Definition:Power of attorney

📜 Power of attorney in the insurance industry is a legal instrument through which one party — typically an insurer or Lloyd's syndicate — formally authorizes another party to act on its behalf in specified matters such as underwriting, binding coverage, signing policies, or settling claims. While the concept exists broadly in law, its insurance application carries particular weight in delegated authority arrangements, where MGAs, coverholders, and third-party administrators rely on an explicit grant of power to conduct business on a carrier's behalf.
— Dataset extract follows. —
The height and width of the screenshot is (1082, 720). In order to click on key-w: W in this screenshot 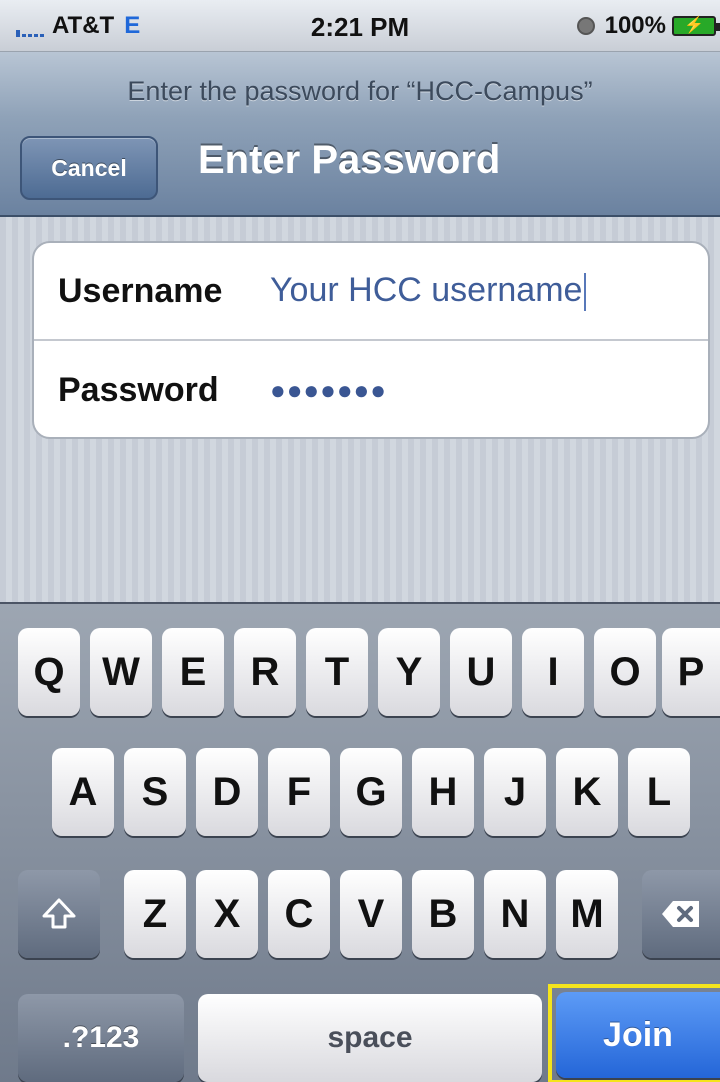, I will do `click(121, 672)`.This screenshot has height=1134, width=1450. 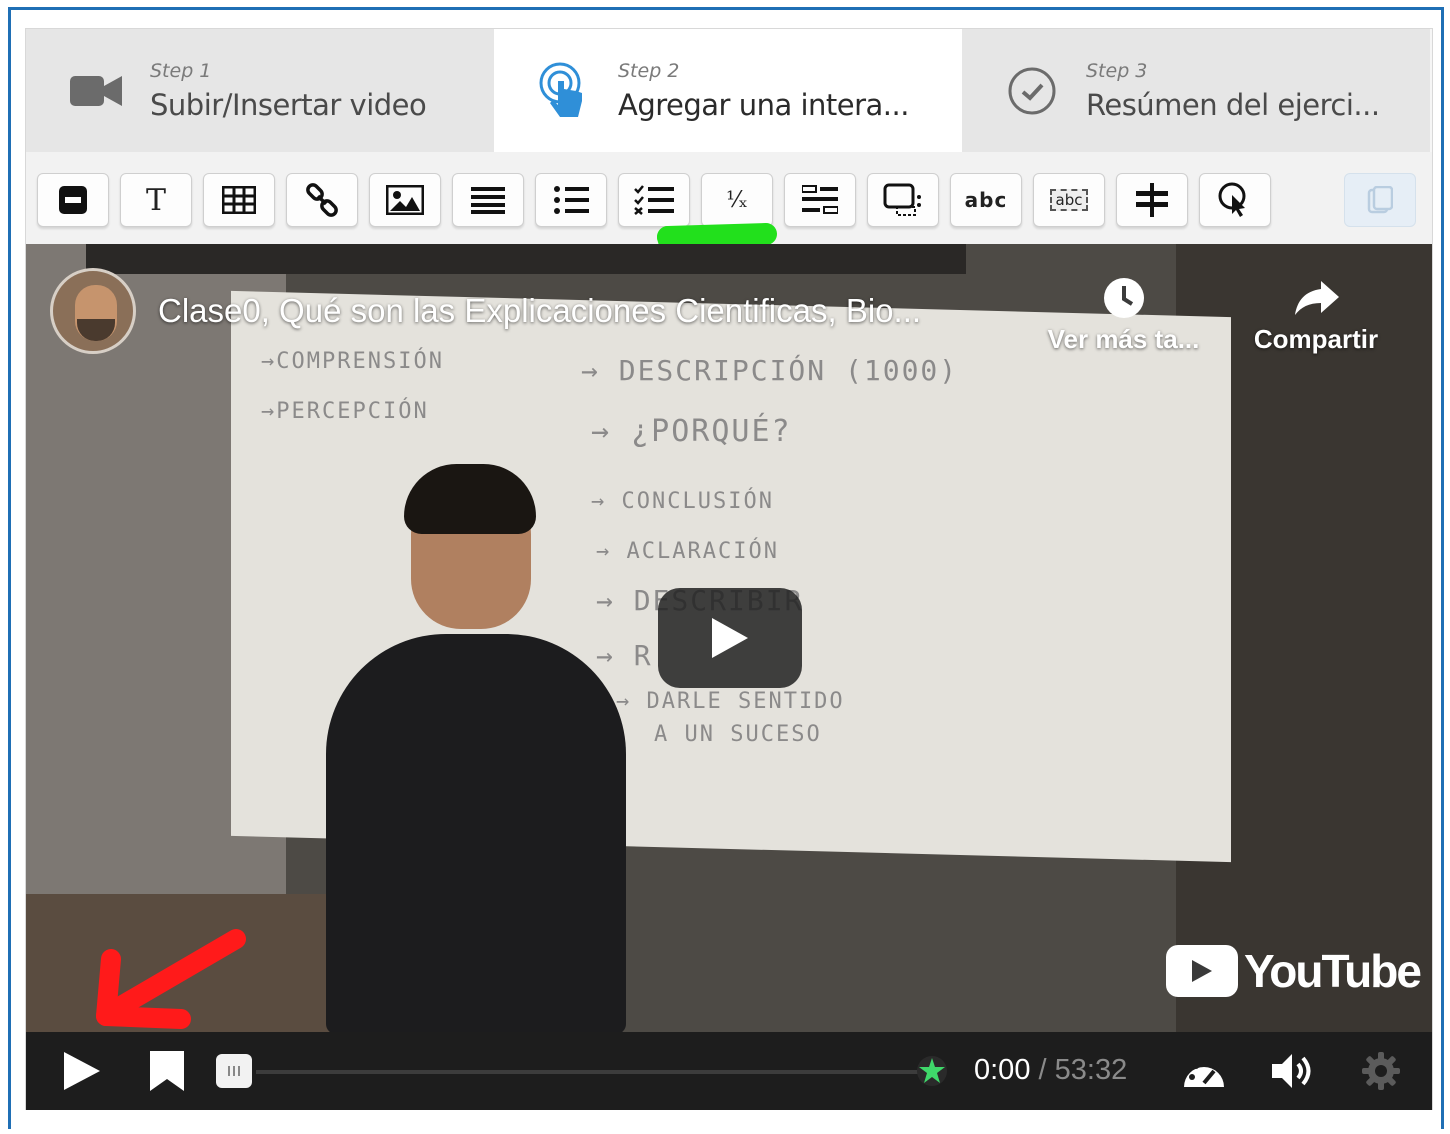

⚙️ At Lloyd's of London, the power of attorney is a foundational document. Each syndicate's managing agent holds a power of attorney from the Names or corporate capital providers whose funds support the syndicate, empowering the managing agent to accept risks and manage the syndicate's affairs. Outside Lloyd's, insurers executing binding authority agreements with coverholders effectively accomplish a similar delegation, although the mechanism may be contractual rather than styled as a formal power of attorney. In either case, the document specifies precise boundaries: the classes of business covered, monetary limits per risk, geographic scope, and the duration of authority.

🛡️ Because a power of attorney places the principal's financial resources and reputation in someone else's hands, governance and oversight are paramount. Insurers typically pair these grants with rigorous audit rights, bordereaux reporting requirements, and periodic underwriting reviews to ensure the agent operates within the agreed boundaries. Regulatory frameworks — including Lloyd's minimum standards for delegated authority — reinforce these controls. A poorly supervised power of attorney can expose a carrier to unanticipated losses and regulatory sanctions, making the careful drafting and monitoring of these instruments a core discipline in insurance operations.